3.      Konsep Imamah
            Istilah Ummah secara terperinci mengandung tiga konsep: kebersamaan dalam arah dan tujuan; gerakan menuju arah dan tujuan tersebut; dan keharusan adanya pimpinan dan petunjuk kolektif. Dari kajian filologi ini, Syariati memandang bahwa sesungguhnya tidak mungkin ada ummah tanpa imamah. Apa karakteristik imamah itu? sebagaimana istilah Ummah, istilah Imamah menampakkan diri dalam bentuk sikap sempurna, di mana seseorang dipilih sebagai kekuatan penstabilan dan pendinamisan massa. Yang pertama berarti menguasai massa sehingga berada dalam stabilitias dan ketenangan, dan kemudian melindungi mereka dari ancaman, penyakit, dan bahaya. Yang terakhir berkenaan dengan asas kemajuan dan perubahan ideologis, sosial dan keyakinan, serta menggiring massa dan pemikirian mereka menuju bentuk ideal.
            Syariati memandang umat dan imam dalam kondisi yang dinamis, yang selalu bergerak kearah perubahan demi tujuan bersama. Ia memandang bahwa tanggung jawab paling utama dan penting dari Imamah adalah perwujudan dari penegakan asas pemerintahan pada kaidah kemajuan, perubahan dan transformasi dalam bentuknya yang paling cepat, lalu melakukan akselerasi, dan menggiring umat menuju kesempurnaan sampai pada lenyapnya ambisi sebagian individu terhadap ketenangan dan kenyamanan.

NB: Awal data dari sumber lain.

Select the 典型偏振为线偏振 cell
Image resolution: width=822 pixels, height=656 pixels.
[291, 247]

Dalam kalimat lain namun senada ia menulis:
            Imama dalam mazhab pemikiran Syiah adalah kepemimpinan progresif dan revolusioner yang bertentangan dengan rezim-rezim politik lainnya guna membimbing manusia serta membangun masyarakat di atas fondasi yang benar dan kuat, yang bakal mengarahkan menuju kesadaran, pertumbuhan, dan kemandirian dalam mengambil keputusan.

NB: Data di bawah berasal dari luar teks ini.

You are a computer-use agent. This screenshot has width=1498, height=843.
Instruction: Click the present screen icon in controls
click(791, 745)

            Tugas imam, dimata syariati, tidak hanya terbatas memimpin manusia dalam salah satu aspek politik, kemasyarakatan, dan perekonomian, juga tidak terbatas pada masa-masa tertentu dalam kedudukannya sebagai panglima, amir atau khalifah, tetapi tugasnya adalah menyampaikan kepada umat manusia dalam semua aspek kemanusiaan yang bermacam-macam. Seorang Imam dalam arti seperti ini, tidak terbatas hanya pada masa hidupnya, tetapi selalu hadir di setiap saat dan hidup selamanya. Walaupun demikian, Syariati mengingatkan bahwa imam bukanlah supra-manusia tetapi manusia bisa yang memiliki banyak kelebihan di atas manusia lain atau manusia super.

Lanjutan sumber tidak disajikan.